The Western Canadian Wheat Growers put a failing grade on the 2019 Federal Budget announced yesterday. What little is contained in the budget for agriculture only fixes problems that the federal government has previously created.

The new exclusion of the carbon tax on cardlock fuel should never have been necessary. Compensation for sectors that are impacted by new trade agreements are signs of poorly negotiated trade agreements – agreements that are vital to the continued expansion of international agricultural trade.

The Wheat Growers are pleased that the federal government has agreed to move forward with a review of the Canada Grain Act and the Canadian Grain Commission. These are issues that we have called for some time.

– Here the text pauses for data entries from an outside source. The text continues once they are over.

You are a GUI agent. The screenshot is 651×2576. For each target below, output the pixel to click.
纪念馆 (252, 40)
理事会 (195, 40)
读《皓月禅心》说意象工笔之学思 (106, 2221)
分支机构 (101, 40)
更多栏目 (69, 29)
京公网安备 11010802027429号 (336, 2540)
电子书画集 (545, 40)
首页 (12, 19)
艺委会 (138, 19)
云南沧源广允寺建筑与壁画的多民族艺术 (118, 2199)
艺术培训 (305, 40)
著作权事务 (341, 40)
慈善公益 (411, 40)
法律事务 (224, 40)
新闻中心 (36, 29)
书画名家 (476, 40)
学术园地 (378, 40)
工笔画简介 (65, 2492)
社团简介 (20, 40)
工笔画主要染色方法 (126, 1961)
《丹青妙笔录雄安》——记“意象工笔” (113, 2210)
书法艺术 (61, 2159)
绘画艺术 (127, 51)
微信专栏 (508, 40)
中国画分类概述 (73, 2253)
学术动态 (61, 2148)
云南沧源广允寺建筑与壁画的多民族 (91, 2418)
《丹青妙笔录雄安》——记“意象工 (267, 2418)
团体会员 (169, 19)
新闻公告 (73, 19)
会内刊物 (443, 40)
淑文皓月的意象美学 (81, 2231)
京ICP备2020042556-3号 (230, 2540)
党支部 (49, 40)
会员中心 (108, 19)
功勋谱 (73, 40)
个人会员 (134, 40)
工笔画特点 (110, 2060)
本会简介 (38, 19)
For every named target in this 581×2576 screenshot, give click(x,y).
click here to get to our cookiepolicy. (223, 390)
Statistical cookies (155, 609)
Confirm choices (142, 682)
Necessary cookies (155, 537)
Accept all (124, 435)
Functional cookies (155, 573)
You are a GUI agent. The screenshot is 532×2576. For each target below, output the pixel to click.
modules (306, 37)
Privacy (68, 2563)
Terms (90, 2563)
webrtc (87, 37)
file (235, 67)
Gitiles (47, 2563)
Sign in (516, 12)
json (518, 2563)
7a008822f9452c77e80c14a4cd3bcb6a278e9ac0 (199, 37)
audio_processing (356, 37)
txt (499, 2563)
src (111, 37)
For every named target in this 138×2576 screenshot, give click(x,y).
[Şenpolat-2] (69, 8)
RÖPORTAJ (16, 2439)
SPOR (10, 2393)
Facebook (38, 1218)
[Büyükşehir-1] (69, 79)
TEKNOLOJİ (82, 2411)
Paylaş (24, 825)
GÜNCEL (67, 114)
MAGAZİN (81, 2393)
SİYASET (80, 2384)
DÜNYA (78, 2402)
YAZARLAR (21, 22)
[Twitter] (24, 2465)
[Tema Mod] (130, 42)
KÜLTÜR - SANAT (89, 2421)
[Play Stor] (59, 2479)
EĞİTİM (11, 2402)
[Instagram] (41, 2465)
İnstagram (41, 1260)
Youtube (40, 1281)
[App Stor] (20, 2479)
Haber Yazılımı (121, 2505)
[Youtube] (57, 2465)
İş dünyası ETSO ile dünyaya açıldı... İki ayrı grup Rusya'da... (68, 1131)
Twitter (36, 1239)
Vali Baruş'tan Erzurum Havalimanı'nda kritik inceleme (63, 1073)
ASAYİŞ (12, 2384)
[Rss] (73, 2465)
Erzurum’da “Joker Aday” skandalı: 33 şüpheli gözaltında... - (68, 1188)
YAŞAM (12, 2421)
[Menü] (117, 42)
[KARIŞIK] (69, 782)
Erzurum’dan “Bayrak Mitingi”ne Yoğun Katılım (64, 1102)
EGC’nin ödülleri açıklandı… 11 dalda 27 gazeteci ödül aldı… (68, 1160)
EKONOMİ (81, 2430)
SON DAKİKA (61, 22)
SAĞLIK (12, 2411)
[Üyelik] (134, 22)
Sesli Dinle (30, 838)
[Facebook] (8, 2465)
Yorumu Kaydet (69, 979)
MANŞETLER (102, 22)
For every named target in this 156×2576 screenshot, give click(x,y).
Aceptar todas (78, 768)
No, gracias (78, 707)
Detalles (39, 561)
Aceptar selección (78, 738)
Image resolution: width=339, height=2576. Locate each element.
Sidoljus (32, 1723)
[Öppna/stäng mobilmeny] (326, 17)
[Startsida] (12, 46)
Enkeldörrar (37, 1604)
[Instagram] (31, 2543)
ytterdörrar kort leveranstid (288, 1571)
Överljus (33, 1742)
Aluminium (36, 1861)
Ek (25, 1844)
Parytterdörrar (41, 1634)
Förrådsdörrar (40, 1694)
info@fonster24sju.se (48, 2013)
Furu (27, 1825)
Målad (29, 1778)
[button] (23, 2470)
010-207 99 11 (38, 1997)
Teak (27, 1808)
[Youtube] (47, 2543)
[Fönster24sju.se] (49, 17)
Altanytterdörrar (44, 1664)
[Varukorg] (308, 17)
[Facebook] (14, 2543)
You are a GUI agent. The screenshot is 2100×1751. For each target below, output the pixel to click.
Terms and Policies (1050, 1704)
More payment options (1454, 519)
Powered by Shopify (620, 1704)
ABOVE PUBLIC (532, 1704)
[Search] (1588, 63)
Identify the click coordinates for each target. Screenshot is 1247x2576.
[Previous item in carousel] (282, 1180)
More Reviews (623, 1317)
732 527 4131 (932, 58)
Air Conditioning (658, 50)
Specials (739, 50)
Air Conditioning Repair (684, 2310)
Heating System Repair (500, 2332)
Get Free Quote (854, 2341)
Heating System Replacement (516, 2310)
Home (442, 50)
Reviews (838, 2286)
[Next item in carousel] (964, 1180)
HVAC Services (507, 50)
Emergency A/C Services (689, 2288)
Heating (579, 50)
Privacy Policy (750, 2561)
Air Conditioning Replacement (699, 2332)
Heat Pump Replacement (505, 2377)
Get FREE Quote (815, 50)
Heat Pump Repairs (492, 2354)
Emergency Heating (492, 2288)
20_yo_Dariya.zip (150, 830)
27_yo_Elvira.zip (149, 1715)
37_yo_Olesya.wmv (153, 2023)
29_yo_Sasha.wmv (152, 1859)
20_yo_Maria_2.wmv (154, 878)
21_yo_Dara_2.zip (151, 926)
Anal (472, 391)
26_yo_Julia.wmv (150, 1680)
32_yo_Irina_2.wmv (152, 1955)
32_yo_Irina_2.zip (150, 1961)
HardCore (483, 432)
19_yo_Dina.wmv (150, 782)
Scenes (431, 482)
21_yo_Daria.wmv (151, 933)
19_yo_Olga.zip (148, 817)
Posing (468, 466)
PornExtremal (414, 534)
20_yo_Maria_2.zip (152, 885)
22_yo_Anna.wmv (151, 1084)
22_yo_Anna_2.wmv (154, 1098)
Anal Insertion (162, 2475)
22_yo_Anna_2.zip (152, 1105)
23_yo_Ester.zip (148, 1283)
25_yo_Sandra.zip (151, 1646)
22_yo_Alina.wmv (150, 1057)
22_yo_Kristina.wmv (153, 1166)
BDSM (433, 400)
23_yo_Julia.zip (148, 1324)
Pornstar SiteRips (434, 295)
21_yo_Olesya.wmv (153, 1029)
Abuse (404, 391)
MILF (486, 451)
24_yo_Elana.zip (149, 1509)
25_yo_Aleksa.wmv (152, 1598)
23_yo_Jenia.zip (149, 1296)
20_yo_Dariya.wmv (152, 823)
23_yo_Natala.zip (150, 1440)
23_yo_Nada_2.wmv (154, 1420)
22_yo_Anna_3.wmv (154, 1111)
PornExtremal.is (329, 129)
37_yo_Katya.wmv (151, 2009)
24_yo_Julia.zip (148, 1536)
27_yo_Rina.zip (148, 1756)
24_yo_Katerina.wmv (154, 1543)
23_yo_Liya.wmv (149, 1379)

What this budget should have addressed for grain farmers is how the government is going to enforce the passage and enforcement of CETA and why Italy is blocking Canadian durum. It should have explained what the government is doing to support export of our grain to the signatories of the CPTPP. The budget could have outlined steps to address the question of why Canadian pulse growers – one of the world’s most productive – cannot export their product to India – one of the world’s highest consumers of pulse, in spite of supporting India as a developing country.

“The Western Canadian Wheat Growers are not looking for handouts. Rather we would like to see the federal government truly understand how Canada’s agriculture economy works. We would rather see a reduction in bureaucracy and red tape, letting farmers make the best decisions to grow their products and successfully bring them to market,” said Levi Wood, President.